-------- Material supplied

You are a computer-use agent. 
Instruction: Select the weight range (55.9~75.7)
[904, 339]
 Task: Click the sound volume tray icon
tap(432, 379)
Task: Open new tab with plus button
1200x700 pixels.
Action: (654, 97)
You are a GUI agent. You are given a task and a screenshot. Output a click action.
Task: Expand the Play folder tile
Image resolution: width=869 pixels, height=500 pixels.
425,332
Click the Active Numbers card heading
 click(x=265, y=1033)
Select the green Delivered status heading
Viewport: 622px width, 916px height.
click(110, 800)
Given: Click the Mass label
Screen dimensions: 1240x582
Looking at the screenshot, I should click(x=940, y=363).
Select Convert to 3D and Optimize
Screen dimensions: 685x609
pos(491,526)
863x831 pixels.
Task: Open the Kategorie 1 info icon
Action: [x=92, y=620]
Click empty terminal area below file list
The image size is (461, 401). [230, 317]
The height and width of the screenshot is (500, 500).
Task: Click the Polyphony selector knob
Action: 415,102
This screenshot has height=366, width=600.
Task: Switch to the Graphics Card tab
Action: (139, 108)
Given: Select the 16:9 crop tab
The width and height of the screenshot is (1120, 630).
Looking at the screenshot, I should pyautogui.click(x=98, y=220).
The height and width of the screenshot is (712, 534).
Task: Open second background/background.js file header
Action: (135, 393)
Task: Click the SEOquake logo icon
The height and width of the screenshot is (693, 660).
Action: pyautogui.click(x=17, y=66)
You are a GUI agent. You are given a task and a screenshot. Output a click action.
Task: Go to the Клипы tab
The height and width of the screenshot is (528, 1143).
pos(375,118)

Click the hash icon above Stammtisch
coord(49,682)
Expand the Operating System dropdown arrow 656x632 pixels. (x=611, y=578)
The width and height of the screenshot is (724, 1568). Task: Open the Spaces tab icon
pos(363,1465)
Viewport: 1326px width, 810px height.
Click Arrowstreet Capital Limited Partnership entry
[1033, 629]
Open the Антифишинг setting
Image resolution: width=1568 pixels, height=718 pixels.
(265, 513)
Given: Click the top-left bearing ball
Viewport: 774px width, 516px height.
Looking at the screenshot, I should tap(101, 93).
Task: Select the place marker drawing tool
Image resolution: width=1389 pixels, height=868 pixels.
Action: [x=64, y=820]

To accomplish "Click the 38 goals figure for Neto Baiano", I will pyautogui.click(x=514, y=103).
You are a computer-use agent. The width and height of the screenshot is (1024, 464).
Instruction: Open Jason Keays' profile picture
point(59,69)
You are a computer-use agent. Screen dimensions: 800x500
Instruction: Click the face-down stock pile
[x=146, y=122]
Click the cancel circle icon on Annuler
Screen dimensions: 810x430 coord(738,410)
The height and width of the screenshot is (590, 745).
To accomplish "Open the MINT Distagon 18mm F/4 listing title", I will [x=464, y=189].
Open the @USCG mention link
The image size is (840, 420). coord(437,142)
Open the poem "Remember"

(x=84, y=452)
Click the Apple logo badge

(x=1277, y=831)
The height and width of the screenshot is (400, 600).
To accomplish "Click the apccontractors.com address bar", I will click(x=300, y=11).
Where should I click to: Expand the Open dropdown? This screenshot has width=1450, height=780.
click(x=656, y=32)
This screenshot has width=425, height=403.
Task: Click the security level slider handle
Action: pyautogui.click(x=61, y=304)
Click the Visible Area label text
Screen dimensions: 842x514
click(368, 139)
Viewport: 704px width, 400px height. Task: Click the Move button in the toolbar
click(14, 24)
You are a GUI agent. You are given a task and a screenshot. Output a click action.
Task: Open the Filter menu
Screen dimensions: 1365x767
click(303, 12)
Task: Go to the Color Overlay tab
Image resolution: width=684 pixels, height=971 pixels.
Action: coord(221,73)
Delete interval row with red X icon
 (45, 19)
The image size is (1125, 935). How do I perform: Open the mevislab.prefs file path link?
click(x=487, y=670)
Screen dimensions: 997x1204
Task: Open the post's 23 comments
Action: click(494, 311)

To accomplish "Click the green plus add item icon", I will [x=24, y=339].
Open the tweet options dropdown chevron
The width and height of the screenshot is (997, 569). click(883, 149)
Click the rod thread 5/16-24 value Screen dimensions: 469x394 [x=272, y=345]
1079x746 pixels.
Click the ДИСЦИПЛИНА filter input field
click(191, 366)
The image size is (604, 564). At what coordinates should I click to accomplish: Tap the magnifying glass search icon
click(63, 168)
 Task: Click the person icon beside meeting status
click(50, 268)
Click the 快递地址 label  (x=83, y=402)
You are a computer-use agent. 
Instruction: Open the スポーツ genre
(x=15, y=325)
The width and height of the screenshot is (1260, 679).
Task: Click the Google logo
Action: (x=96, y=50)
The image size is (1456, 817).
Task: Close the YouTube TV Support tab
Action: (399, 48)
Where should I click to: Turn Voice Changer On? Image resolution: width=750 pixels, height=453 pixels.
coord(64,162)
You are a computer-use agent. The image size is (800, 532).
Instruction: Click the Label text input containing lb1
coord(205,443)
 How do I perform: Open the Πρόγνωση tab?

----------------

Your task is to return the full listing exactly as it was given.

• Result of this exercise:
You are a computer-use agent. 
Instruction: Select the weight range (55.9~75.7)
[904, 339]
 Task: Click the sound volume tray icon
tap(432, 379)
Task: Open new tab with plus button
1200x700 pixels.
Action: (654, 97)
You are a GUI agent. You are given a task and a screenshot. Output a click action.
Task: Expand the Play folder tile
Image resolution: width=869 pixels, height=500 pixels.
425,332
Click the Active Numbers card heading
 click(x=265, y=1033)
Select the green Delivered status heading
Viewport: 622px width, 916px height.
click(110, 800)
Given: Click the Mass label
Screen dimensions: 1240x582
Looking at the screenshot, I should click(x=940, y=363).
Select Convert to 3D and Optimize
Screen dimensions: 685x609
pos(491,526)
863x831 pixels.
Task: Open the Kategorie 1 info icon
Action: [x=92, y=620]
Click empty terminal area below file list
The image size is (461, 401). [230, 317]
The height and width of the screenshot is (500, 500).
Task: Click the Polyphony selector knob
Action: 415,102
This screenshot has height=366, width=600.
Task: Switch to the Graphics Card tab
Action: (139, 108)
Given: Select the 16:9 crop tab
The width and height of the screenshot is (1120, 630).
Looking at the screenshot, I should pyautogui.click(x=98, y=220).
The height and width of the screenshot is (712, 534).
Task: Open second background/background.js file header
Action: (135, 393)
Task: Click the SEOquake logo icon
The height and width of the screenshot is (693, 660).
Action: pyautogui.click(x=17, y=66)
You are a GUI agent. You are given a task and a screenshot. Output a click action.
Task: Go to the Клипы tab
The height and width of the screenshot is (528, 1143).
pos(375,118)

Click the hash icon above Stammtisch
coord(49,682)
Expand the Operating System dropdown arrow 656x632 pixels. (x=611, y=578)
The width and height of the screenshot is (724, 1568). Task: Open the Spaces tab icon
pos(363,1465)
Viewport: 1326px width, 810px height.
Click Arrowstreet Capital Limited Partnership entry
[1033, 629]
Open the Антифишинг setting
Image resolution: width=1568 pixels, height=718 pixels.
(265, 513)
Given: Click the top-left bearing ball
Viewport: 774px width, 516px height.
Looking at the screenshot, I should tap(101, 93).
Task: Select the place marker drawing tool
Image resolution: width=1389 pixels, height=868 pixels.
Action: [x=64, y=820]

To accomplish "Click the 38 goals figure for Neto Baiano", I will pyautogui.click(x=514, y=103).
You are a computer-use agent. The width and height of the screenshot is (1024, 464).
Instruction: Open Jason Keays' profile picture
point(59,69)
You are a computer-use agent. Screen dimensions: 800x500
Instruction: Click the face-down stock pile
[x=146, y=122]
Click the cancel circle icon on Annuler
Screen dimensions: 810x430 coord(738,410)
The height and width of the screenshot is (590, 745).
To accomplish "Open the MINT Distagon 18mm F/4 listing title", I will [x=464, y=189].
Open the @USCG mention link
The image size is (840, 420). coord(437,142)
Open the poem "Remember"

(x=84, y=452)
Click the Apple logo badge

(x=1277, y=831)
The height and width of the screenshot is (400, 600).
To accomplish "Click the apccontractors.com address bar", I will click(x=300, y=11).
Where should I click to: Expand the Open dropdown? This screenshot has width=1450, height=780.
click(x=656, y=32)
This screenshot has width=425, height=403.
Task: Click the security level slider handle
Action: pyautogui.click(x=61, y=304)
Click the Visible Area label text
Screen dimensions: 842x514
click(368, 139)
Viewport: 704px width, 400px height. Task: Click the Move button in the toolbar
click(14, 24)
You are a GUI agent. You are given a task and a screenshot. Output a click action.
Task: Open the Filter menu
Screen dimensions: 1365x767
click(303, 12)
Task: Go to the Color Overlay tab
Image resolution: width=684 pixels, height=971 pixels.
Action: coord(221,73)
Delete interval row with red X icon
 (45, 19)
The image size is (1125, 935). How do I perform: Open the mevislab.prefs file path link?
click(x=487, y=670)
Screen dimensions: 997x1204
Task: Open the post's 23 comments
Action: click(494, 311)

To accomplish "Click the green plus add item icon", I will [x=24, y=339].
Open the tweet options dropdown chevron
The width and height of the screenshot is (997, 569). click(883, 149)
Click the rod thread 5/16-24 value Screen dimensions: 469x394 [x=272, y=345]
1079x746 pixels.
Click the ДИСЦИПЛИНА filter input field
click(191, 366)
The image size is (604, 564). At what coordinates should I click to accomplish: Tap the magnifying glass search icon
click(63, 168)
 Task: Click the person icon beside meeting status
click(50, 268)
Click the 快递地址 label  (x=83, y=402)
You are a computer-use agent. 
Instruction: Open the スポーツ genre
(x=15, y=325)
The width and height of the screenshot is (1260, 679).
Task: Click the Google logo
Action: (x=96, y=50)
The image size is (1456, 817).
Task: Close the YouTube TV Support tab
Action: (399, 48)
Where should I click to: Turn Voice Changer On? Image resolution: width=750 pixels, height=453 pixels.
coord(64,162)
You are a computer-use agent. The image size is (800, 532).
Instruction: Click the Label text input containing lb1
coord(205,443)
 How do I perform: Open the Πρόγνωση tab?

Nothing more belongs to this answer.